Des extrémistes arrêtés en Allemagne voulaient imiter l’attentat de Christchurch

En mars 2019, après l'attentat de Christchurch en Nouvelle-Zélande, la sécurité avait été renforcée autour des mosquées d'Allemagne.
Photo: John Macdougall Archives Agence France-Presse En mars 2019, après l'attentat de Christchurch en Nouvelle-Zélande, la sécurité avait été renforcée autour des mosquées d'Allemagne.

Les membres du groupuscule d’extrême droite arrêtés vendredi en Allemagne dans le cadre d’une vaste enquête antiterroriste prévoyaient des attaques de grande ampleur contre des mosquées sur le modèle de Christchurch, ont révélé dimanche soir des médias allemands.

Selon le magazine Der Spiegel et le quotidien Bild, le groupe, dont douze membres ont été mis en détention samedi après des perquisitions dans toute l’Allemagne vendredi, voulait frapper des lieux de culte musulmans pendant la prière.

Ils comptaient imiter l’attentat de Christchurch, en Nouvelle-Zélande, qui a causé la mort de 51 personnes dans deux mosquées l’an dernier. Ils entendaient utiliser des armes semi-automatiques notamment.

Le chef présumé du groupe, connu et surveillé depuis plusieurs mois par les autorités, avait détaillé ses plans lors d’une réunion organisée avec ses complices la semaine dernière. Les enquêteurs en ont eu connaissance grâce à un informateur infiltré dans le groupe, affirment les deux journaux.

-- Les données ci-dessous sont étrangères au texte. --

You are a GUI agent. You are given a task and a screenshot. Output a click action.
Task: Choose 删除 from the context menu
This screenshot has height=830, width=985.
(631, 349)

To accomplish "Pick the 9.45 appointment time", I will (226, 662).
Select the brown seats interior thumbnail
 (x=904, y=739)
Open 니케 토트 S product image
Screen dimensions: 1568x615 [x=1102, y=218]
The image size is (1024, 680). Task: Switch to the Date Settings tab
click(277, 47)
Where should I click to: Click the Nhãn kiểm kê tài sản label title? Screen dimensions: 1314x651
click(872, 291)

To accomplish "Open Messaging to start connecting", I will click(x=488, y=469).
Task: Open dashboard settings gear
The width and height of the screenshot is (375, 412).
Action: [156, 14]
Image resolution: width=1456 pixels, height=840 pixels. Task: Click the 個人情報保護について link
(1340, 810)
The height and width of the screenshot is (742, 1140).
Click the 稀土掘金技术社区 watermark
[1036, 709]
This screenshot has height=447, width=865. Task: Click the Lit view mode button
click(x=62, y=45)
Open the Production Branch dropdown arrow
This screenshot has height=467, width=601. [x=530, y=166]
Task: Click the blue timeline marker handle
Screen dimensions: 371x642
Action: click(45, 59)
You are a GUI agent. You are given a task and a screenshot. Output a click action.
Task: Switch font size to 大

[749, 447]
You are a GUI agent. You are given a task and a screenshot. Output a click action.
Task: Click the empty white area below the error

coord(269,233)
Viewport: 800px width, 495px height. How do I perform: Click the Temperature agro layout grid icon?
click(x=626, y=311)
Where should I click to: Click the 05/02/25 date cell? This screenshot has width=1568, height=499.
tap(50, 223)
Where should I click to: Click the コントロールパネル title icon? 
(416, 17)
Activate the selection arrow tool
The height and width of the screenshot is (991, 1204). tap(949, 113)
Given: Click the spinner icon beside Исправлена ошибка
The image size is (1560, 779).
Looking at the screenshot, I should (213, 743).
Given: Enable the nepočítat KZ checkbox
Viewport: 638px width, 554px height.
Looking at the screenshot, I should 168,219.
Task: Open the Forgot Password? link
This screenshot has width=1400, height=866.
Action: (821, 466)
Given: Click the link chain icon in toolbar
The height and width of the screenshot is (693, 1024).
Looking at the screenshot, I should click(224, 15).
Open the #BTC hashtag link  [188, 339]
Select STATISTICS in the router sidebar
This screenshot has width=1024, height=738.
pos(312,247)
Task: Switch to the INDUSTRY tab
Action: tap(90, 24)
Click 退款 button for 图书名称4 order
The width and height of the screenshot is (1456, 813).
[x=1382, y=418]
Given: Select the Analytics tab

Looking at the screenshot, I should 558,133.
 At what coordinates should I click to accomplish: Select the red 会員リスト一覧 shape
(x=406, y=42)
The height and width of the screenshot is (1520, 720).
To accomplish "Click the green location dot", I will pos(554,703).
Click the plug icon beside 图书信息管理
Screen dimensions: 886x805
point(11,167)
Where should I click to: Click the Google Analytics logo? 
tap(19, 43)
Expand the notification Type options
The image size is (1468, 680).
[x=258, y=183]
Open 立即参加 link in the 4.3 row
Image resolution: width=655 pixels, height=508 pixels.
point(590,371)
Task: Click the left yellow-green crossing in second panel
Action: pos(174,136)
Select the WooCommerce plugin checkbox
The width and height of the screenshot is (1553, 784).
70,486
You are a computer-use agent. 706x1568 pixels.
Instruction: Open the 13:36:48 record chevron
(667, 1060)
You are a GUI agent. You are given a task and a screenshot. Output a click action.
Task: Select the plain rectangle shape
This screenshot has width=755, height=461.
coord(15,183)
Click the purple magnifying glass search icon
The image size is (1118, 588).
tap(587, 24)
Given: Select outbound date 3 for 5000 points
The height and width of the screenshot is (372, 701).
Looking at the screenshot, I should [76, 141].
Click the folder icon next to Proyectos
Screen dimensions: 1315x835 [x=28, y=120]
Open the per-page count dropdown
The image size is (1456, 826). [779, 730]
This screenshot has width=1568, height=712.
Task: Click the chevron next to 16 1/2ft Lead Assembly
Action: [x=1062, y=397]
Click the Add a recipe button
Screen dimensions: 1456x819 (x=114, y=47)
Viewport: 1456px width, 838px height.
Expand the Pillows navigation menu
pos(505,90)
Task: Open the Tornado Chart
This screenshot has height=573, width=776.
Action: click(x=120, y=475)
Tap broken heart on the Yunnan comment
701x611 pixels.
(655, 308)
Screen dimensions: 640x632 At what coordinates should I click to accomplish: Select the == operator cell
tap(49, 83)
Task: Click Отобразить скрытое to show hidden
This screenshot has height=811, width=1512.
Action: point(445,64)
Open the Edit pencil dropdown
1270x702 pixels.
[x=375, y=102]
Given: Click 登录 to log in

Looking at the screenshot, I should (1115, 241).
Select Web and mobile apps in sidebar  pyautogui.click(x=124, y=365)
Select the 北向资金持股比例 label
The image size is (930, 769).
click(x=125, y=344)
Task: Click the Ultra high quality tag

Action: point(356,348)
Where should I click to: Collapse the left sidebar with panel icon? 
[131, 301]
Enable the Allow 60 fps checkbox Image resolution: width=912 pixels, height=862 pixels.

Les enquêteurs ont retrouvé, lors des perquisitions menées dans 13 lieux répartis sur 5 États régionaux, des « couteaux », des « arbalètes », des « grenades », mais aussi un « fusil de chasse » et un « pistolet ».

Interpellés vendredi, les douze extrémistes de droite ont été mis en détention samedi.

Quatre d’entre eux sont soupçonnés d’avoir formé « une association d’extrême droite à caractère terroriste » tandis que les huit autres sont soupçonnés de leur avoir fourni un soutien « financier » ou « une aide pour se procurer des armes », selon le parquet.

Parmi les suspects, tous de nationalité allemande, figure un policier de Rhénanie-du-Nord–Westphalie qui a été suspendu.

Selon Bild, son but était de « lancer une guerre civile » dans le pays.

Montée de l’extrémisme

Les autorités allemandes s’inquiètent d’un terrorisme d’extrême droite, notamment depuis le meurtre d’un élu allemand pro-migrants, membre du parti de la chancelière Angela Merkel, en juin dernier.

En octobre, un extrémiste de droite négationniste avait tenté de commettre un attentat dans une synagogue de Halle, un massacre évité de justesse. Faute de pouvoir pénétrer dans l’édifice religieux dans lequel les fidèles s’étaient barricadés, il avait abattu une passante et le client d’un restaurant de sandwichs kebabs, diffusant ses forfaits en direct sur Internet. Son procès est attendu prochainement.

À Dresde, dans l’ex-RDA, huit néonazis sont également jugés depuis près de cinq mois pour avoir planifié des attentats contre des étrangers et des responsables politiques.